Coaches have talked in the past about how true backspin on a batted baseball is one of the most important factors to hitting, but we don’t’ have an accurate depiction of this. How important is true backspin? Teams if they had access to Spin Axis of batted baseballs. This information can lead to a whole different conversation. One in which we can look into players who are slicing a ball or fading a ball. Think about it like a golf swing per say. We could have a more accurate look at not only which players are best at creating this backspin, but how much of an effect does this backspin have on batted balls Vs. side spin on batted baseballs?

Which devices like the ones mentioned above becoming more common among coaches and players I feel that these coaches, and players have no context for what they should be looking for. Great you created 4000 rmps of backspin on the ball? What does that mean for you? Oh you side spun it at 3500 rmps, what does that look like if you had more backspin on it? These coaches and players are thirsty for the knowledge, and they are left to make up their our thoughts on what these things mean for players. It isn’t fair to players, and even worse for coaches who are actively looking for the information to help these players. My last thought on this topic is that making the information public makes sense as more coaches are becoming familiar with this.

What happens after the batted ball data is public? (If that were to happen) It brings up an even more interesting topic in my mind. Once we have another piece to the batted ball puzzle we can now start to create mathematical formulas that look into how player are striking the baseball. People have already figured out how to get the attack angles (estimated) on batted baseballs, the spin rate would help to finalize these types of formulas.

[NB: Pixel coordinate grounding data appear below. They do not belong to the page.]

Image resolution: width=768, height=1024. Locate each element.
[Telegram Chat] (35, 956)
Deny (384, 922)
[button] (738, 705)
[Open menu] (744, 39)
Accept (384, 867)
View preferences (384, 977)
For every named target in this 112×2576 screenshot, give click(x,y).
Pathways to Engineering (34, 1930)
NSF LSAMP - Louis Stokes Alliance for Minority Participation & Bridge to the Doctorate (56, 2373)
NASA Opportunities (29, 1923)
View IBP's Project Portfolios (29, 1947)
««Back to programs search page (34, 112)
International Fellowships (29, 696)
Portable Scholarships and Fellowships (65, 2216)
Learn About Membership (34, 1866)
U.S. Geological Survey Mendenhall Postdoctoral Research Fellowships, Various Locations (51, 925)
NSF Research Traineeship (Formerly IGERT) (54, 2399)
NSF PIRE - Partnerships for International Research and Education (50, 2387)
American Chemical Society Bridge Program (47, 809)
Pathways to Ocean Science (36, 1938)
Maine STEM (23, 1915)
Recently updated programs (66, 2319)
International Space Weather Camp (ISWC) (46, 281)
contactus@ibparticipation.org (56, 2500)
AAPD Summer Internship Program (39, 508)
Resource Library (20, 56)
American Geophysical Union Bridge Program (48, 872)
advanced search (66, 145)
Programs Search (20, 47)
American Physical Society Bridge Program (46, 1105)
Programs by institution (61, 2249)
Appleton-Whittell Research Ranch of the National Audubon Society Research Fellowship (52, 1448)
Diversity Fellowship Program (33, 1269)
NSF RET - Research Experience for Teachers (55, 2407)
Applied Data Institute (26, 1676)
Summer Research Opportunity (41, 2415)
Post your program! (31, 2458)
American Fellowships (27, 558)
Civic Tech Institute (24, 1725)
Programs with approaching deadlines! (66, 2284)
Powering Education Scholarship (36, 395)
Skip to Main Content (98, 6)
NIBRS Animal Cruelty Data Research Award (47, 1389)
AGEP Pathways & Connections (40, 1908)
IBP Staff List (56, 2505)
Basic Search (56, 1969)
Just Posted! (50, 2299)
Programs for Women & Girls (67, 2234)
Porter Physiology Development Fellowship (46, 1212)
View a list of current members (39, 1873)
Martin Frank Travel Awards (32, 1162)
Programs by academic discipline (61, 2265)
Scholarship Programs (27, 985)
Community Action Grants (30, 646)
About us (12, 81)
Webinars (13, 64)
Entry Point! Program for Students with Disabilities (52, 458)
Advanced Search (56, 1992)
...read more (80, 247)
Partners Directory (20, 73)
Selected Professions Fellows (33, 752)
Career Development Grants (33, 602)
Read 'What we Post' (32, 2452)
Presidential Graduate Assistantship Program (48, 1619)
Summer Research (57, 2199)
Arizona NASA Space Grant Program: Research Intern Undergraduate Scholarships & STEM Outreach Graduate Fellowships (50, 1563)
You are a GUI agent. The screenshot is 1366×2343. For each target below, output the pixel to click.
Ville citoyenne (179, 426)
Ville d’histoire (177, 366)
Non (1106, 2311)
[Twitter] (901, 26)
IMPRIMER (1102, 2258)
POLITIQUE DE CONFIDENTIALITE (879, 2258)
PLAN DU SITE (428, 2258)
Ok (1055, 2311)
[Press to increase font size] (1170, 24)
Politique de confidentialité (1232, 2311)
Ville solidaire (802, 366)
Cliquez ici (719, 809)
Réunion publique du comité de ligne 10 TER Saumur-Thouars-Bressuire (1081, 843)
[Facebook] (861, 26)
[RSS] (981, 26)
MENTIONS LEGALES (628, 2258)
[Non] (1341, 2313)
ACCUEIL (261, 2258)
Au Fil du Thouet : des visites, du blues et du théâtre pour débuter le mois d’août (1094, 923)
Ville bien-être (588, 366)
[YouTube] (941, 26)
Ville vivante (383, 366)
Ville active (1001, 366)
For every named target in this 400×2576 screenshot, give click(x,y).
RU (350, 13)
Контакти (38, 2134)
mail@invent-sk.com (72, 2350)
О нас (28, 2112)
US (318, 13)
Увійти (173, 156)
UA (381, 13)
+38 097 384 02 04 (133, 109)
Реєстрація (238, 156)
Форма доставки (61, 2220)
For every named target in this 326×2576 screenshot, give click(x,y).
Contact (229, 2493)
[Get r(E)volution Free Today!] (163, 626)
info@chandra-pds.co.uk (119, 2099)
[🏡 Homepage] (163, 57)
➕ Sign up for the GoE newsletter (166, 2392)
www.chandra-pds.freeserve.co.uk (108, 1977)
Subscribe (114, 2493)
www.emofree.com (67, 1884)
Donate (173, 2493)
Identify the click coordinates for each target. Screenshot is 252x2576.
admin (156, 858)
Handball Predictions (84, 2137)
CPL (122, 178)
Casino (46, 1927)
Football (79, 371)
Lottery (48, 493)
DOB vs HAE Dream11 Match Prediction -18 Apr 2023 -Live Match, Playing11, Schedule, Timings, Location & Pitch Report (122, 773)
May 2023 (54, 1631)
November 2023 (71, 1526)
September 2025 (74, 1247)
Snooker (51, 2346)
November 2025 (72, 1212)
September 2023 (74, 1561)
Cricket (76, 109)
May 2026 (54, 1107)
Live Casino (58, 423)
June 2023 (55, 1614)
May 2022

Lastly, we would be able to hopefully calculate the Offset of the bat-ball collision. Simply put this “offset” is point that the baseball makes contact with the baseball. Hitting the baseball square, vs. miss hitting it above or below the center of the barrel. This would bring up a bunch of other questions like which player are best at successfully missing the barrel effectively enough to create the best attack angle, back spin, and offset.

More information will continue to be produced, and this data will help baseball move forward. People are asking the questions. Coaches, and Players are seeking the answers. Data holds the answers.